HTTPS可以说是面试问的频率非常高的一个点
如果不知道这个东西,可能就凉凉了,因为现在https用的很多
如果知道,他是安全的,和TLS,还算勉强
如果熟悉他的加密、握手、签名原理,面试官绝对会高看你一眼
学习自
https://www.jianshu.com/p/6c981b44293d
HTTP是明文的,假如你拿到了post的body,里面的数据你会直接看到,是没有经过加密的,这就是明文
HTTP存在3个问题:
1.明文
2.通信双方可能伪造
3.数据被篡改
所以在TCP和HTTP层之间加了一层加密层
SSL/TLS
从SSL逐渐优化,到了现在的TLS
他们是怎么加密的呢?
1.怎么确保加密安全呢?
假如说,服务端和客户端都有一个只有他们知道的共享的密钥,你可以认为这是一道加密算法,服务端面向不同的客户端有不同的加密算法。这个加密方式也叫对称加密。
2.怎么传递这个共享的密钥并且确保这个传递过程也是安全的呢?
需要使用公钥,也就是不对称加密方式。所以发送共享密钥的时候,用公钥加密这个共享密钥,就安全了。
3.为什么说公钥就安全呢?
服务端会把公钥发送给数字证书认证机构,对公钥进行数字签名。
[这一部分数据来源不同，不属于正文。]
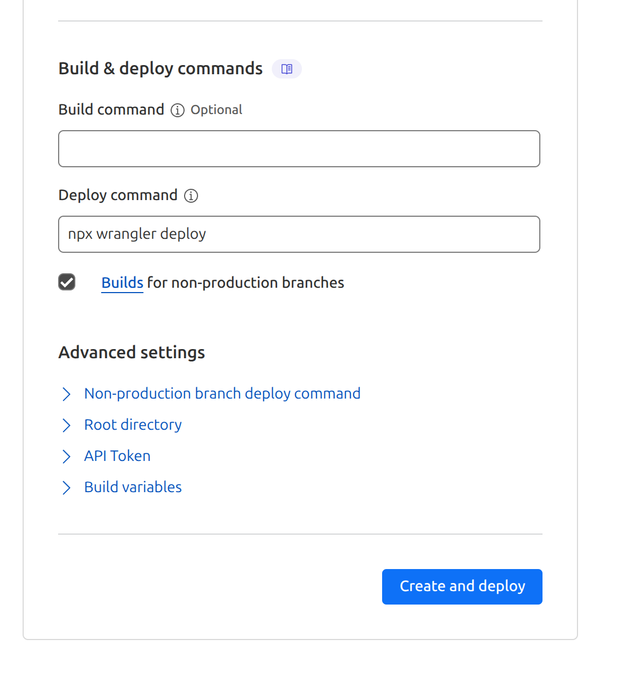The image size is (627, 682).
Task: Click the info icon beside Build command
Action: pos(178,110)
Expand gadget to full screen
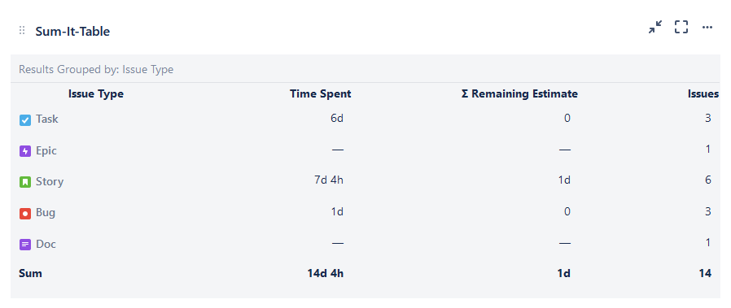 [681, 27]
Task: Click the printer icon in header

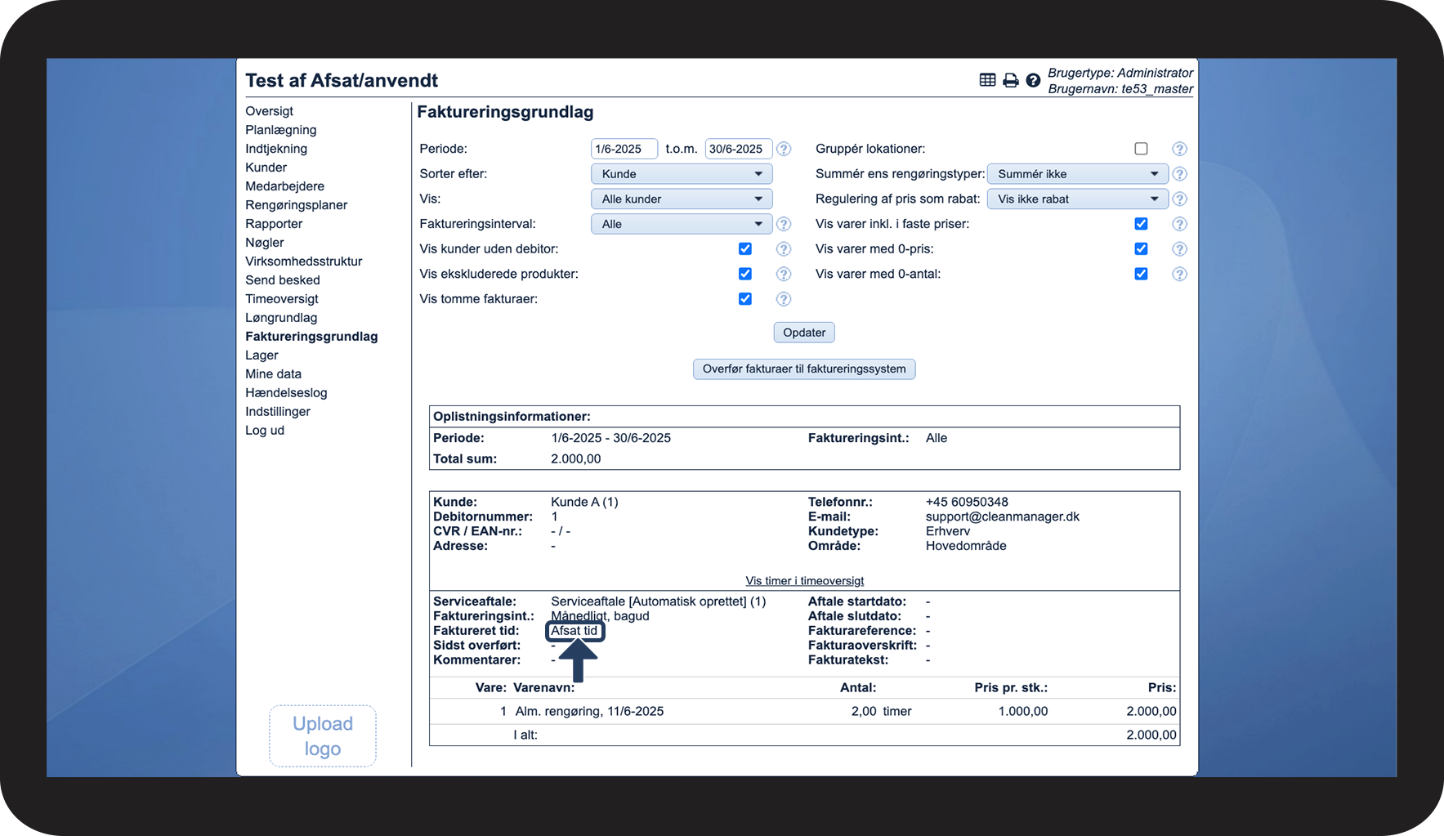Action: pos(1011,80)
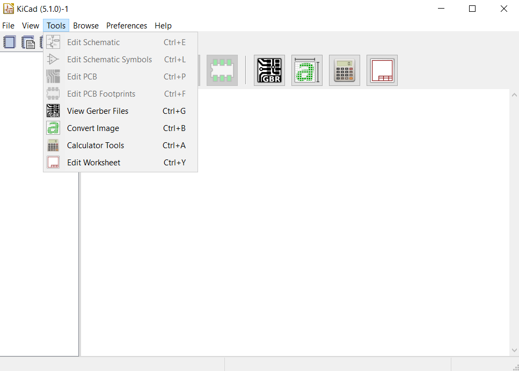Viewport: 519px width, 371px height.
Task: Create a new project via the first toolbar icon
Action: point(9,42)
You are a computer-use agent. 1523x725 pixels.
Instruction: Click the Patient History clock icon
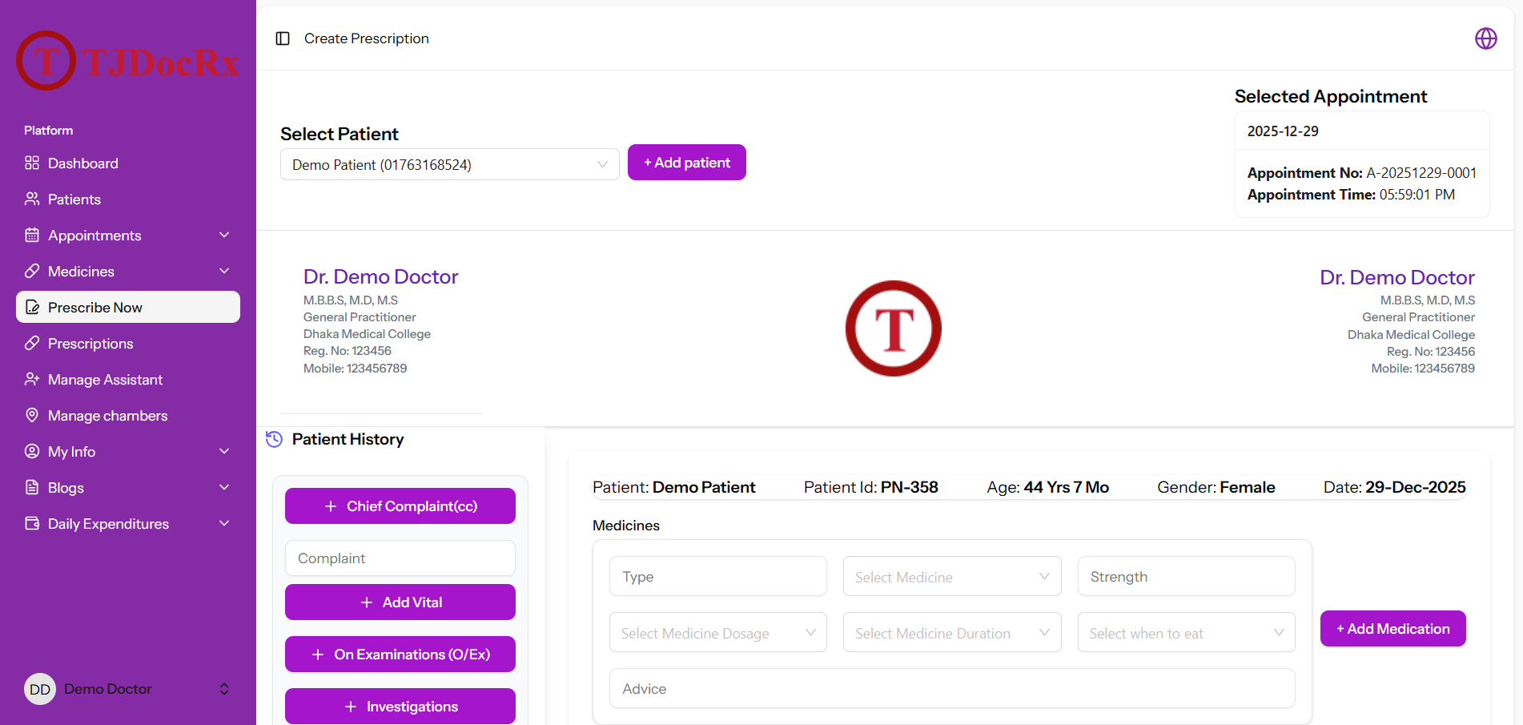click(x=274, y=439)
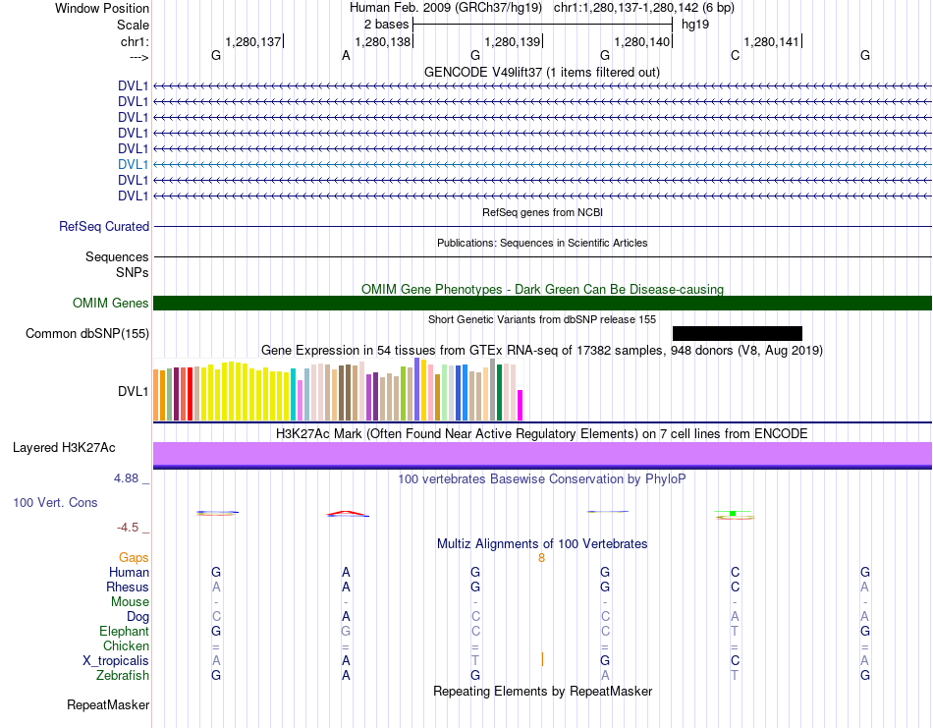Viewport: 933px width, 728px height.
Task: Click the green PhyloP marker under base C
Action: pyautogui.click(x=733, y=513)
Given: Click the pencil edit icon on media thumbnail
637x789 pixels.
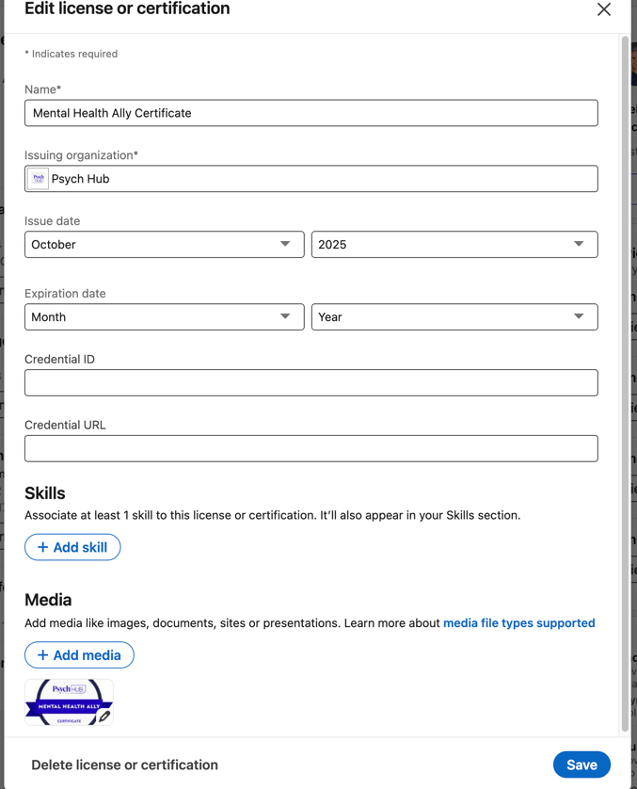Looking at the screenshot, I should 104,716.
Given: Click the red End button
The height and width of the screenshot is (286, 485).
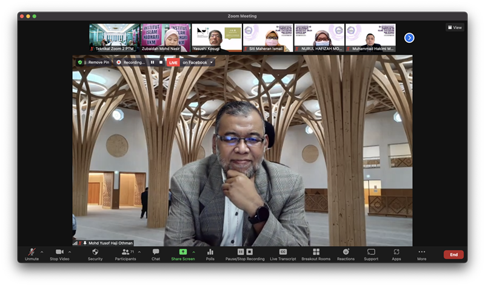Looking at the screenshot, I should [453, 254].
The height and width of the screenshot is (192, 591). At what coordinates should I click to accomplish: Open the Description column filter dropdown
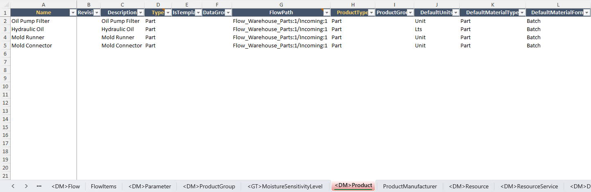[140, 13]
然后公钥+签名组成了数字证书。
然后服务端会把数字证书发给客户端,客户端拿到数字证书后,会通过第三方安全认证机构发布的公钥,对数字证书上的签名进行认证。(数字证书有两种,分别用来鉴别客户端和服务端的公钥)
TLS握手挥手流程
具体的每个动作的含义就不说了,哪怕写了,我也记不住。能把每一步的大体意思和所有步骤记下来就不错了。答成这样面试官已经可以接受了,觉得你不会太差,自主学习能力不会太弱。